On the other hand, using a polarisation filter it is possible to let through about 50% of the light (for equally distributed electric fields of the involved photons). Using a second filter, 90° rotated to the first, no light (of suitable wavelength) goes through.

The amazing fact is that using a third filter between the other two - best under 45° - some light goes through. That means that there has to be an influence of of the slits. The slits rotate the photon's electric field. But slits are made from edges and an edge (a term from geometry) in reality is some material. So to be precise, there has to be an interaction between the photons and the material of the edges.
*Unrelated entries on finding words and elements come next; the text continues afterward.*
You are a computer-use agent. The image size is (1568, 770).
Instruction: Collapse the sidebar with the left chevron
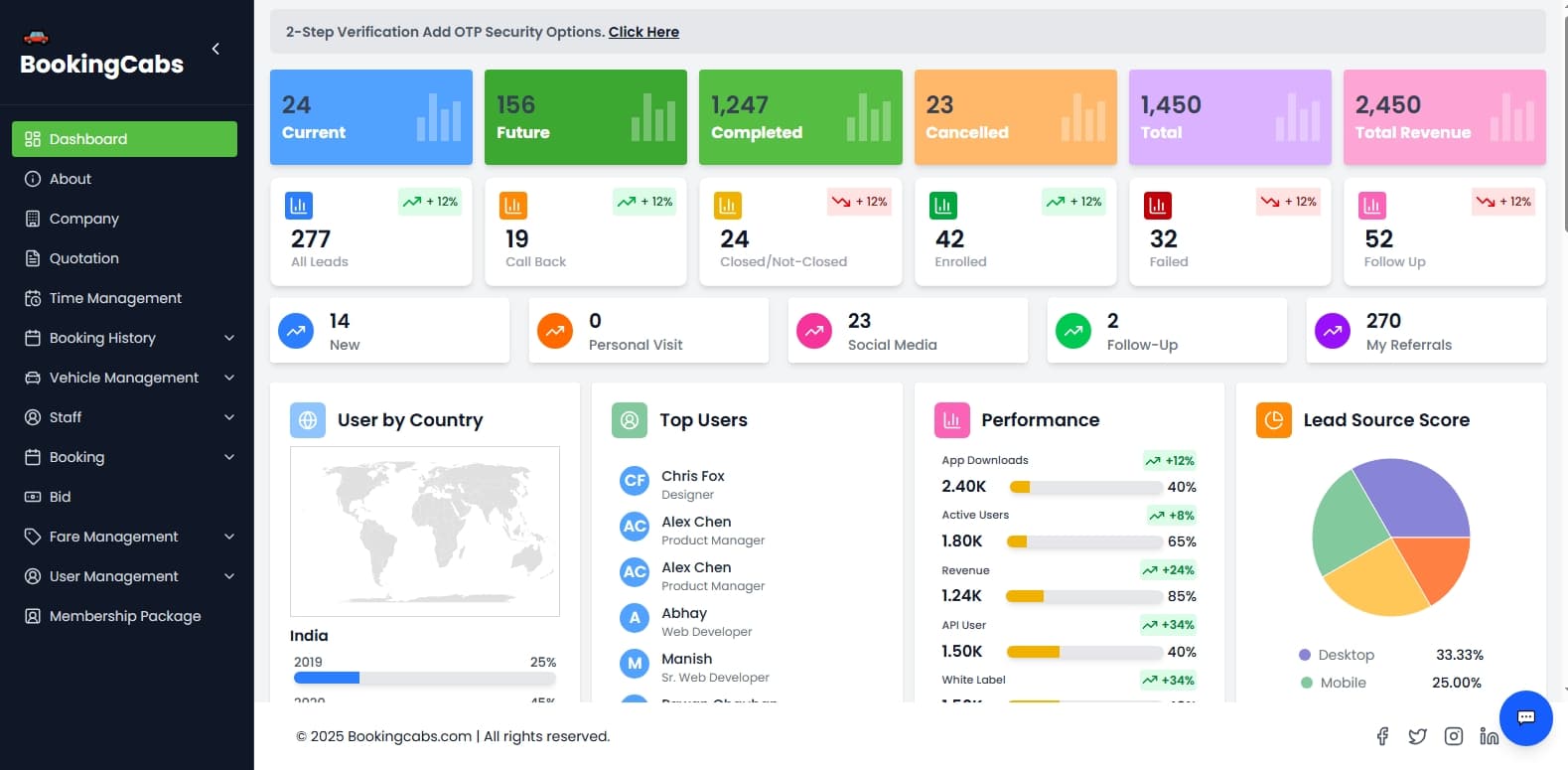(x=215, y=49)
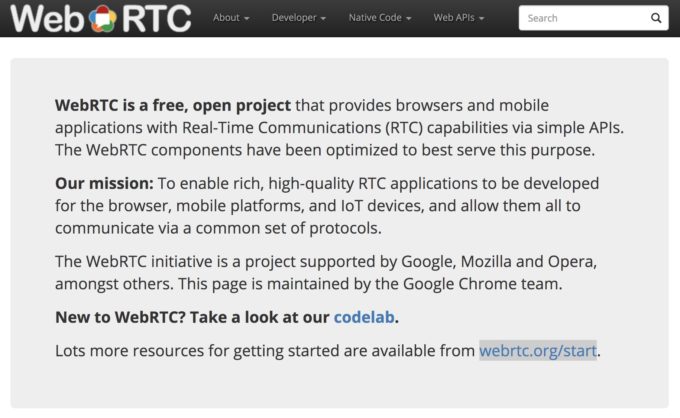Click the colorful WebRTC logo icon
This screenshot has height=418, width=680.
coord(103,19)
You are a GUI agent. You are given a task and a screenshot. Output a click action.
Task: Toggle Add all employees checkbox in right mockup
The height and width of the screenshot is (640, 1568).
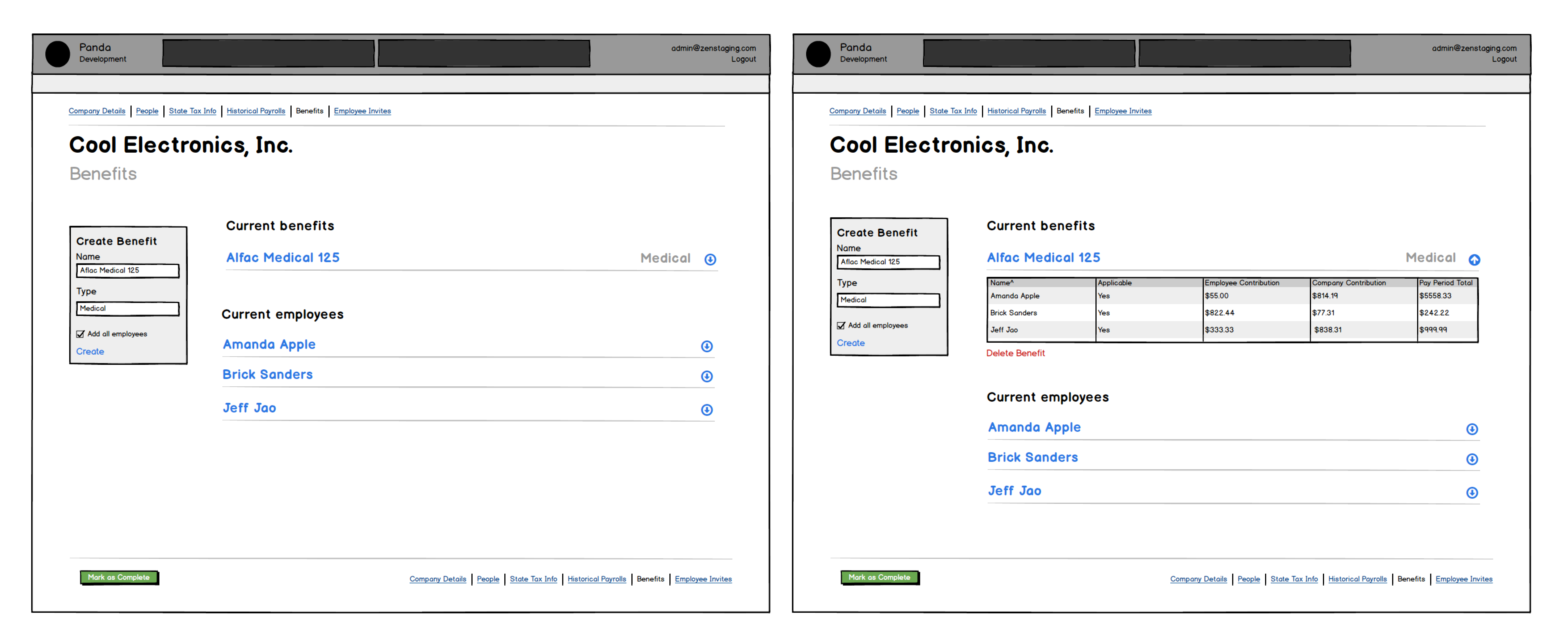pyautogui.click(x=841, y=325)
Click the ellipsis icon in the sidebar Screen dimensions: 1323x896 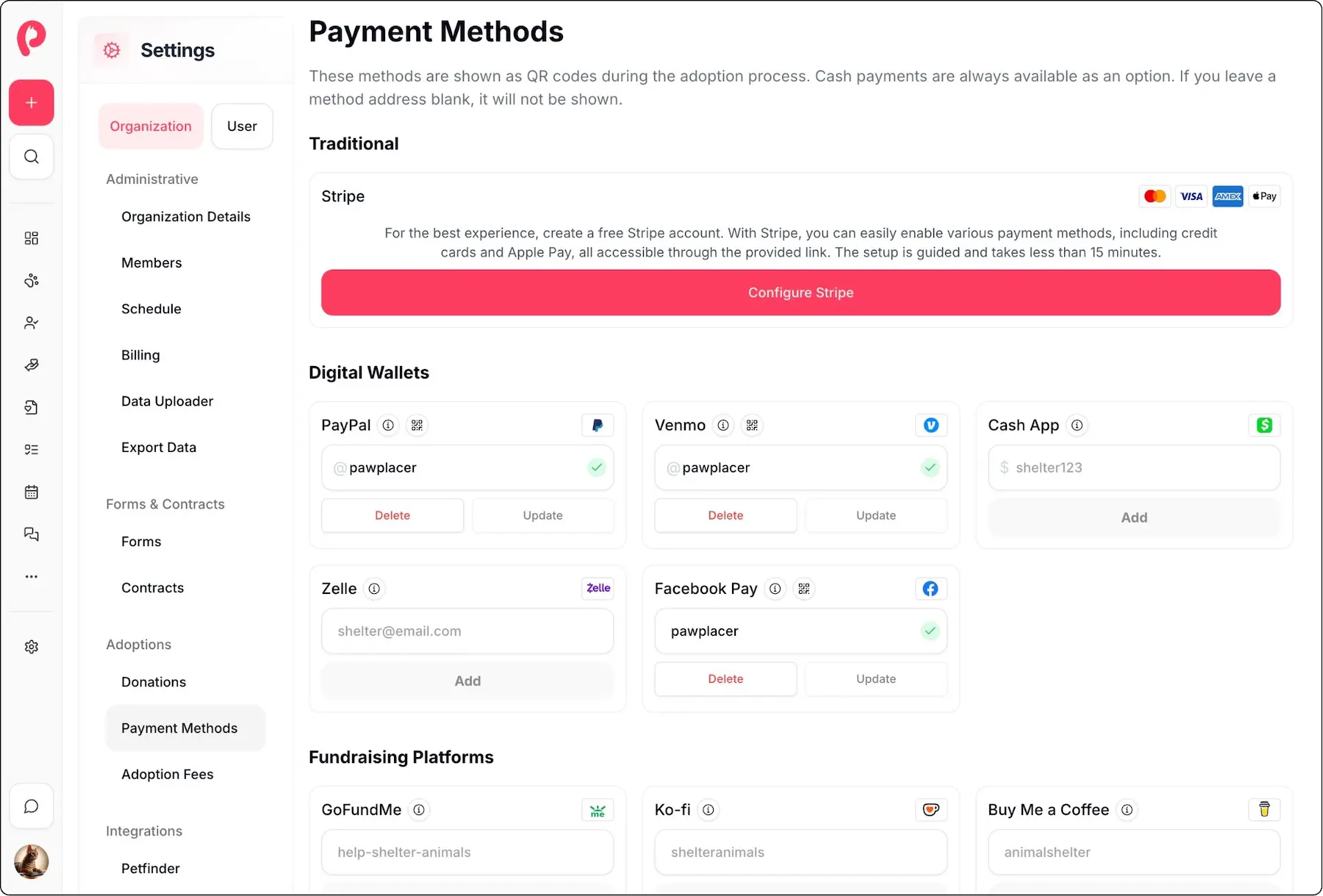pyautogui.click(x=31, y=576)
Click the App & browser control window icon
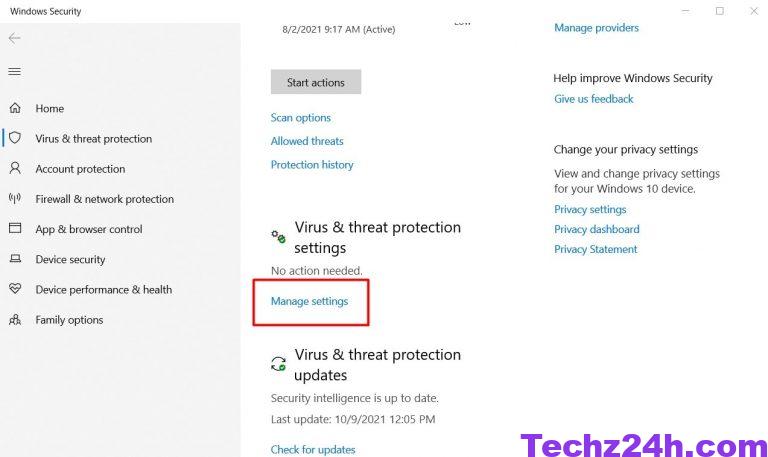Viewport: 768px width, 457px height. [x=15, y=228]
In the experiment with electrons an electrostatical potential changes the fringes dimensions:

https://upload.wikimedia.org/wikipedia/commons/thumb/b/b6/Moellenstedt_biprisma_voltage_shadow.JPG/355px-Moellenstedt_biprisma_voltage_shadow.JPG

This pictures of the intensity distributions were made by G. Möllenstedt(not available in the English Wikipedia) and H. Düker in a biprisma experiment:

https://upload.wikimedia.org/wikipedia/commons/8/8b/Moellenstedt_biprisma_schematic_arrangement.JPG

And it was given an explanation by the help of an electrolytic trough model (Elektrolytischer Trog), why the intensity distribution changes:

https://upload.wikimedia.org/wikipedia/commons/thumb/6/69/Moellenstedt_100-fach_vergr%C3%B6%C3%9Fertes_Modell_des_Biprismas_im_elektrolytischen_Trog.JPG/631px-Moellenstedt_100-fach_vergr%C3%B6%C3%9Fertes_Modell_des_Biprismas_im_elektrolytischen_Trog.JPG

According to Möllenstedt, Düker, Beobachtungen und Messungen an Biprisma-Interferenzen mit Elektronenwellen, Zeitschrift f. Physik, Band 145, 1956, S. 377

Does in an experiment with light

  • the use of different materials of the slit plate or
  • the use of a material with different temperatures
  • or different electrostatic potentials

changes the fringes dimensions (widths and positions) too?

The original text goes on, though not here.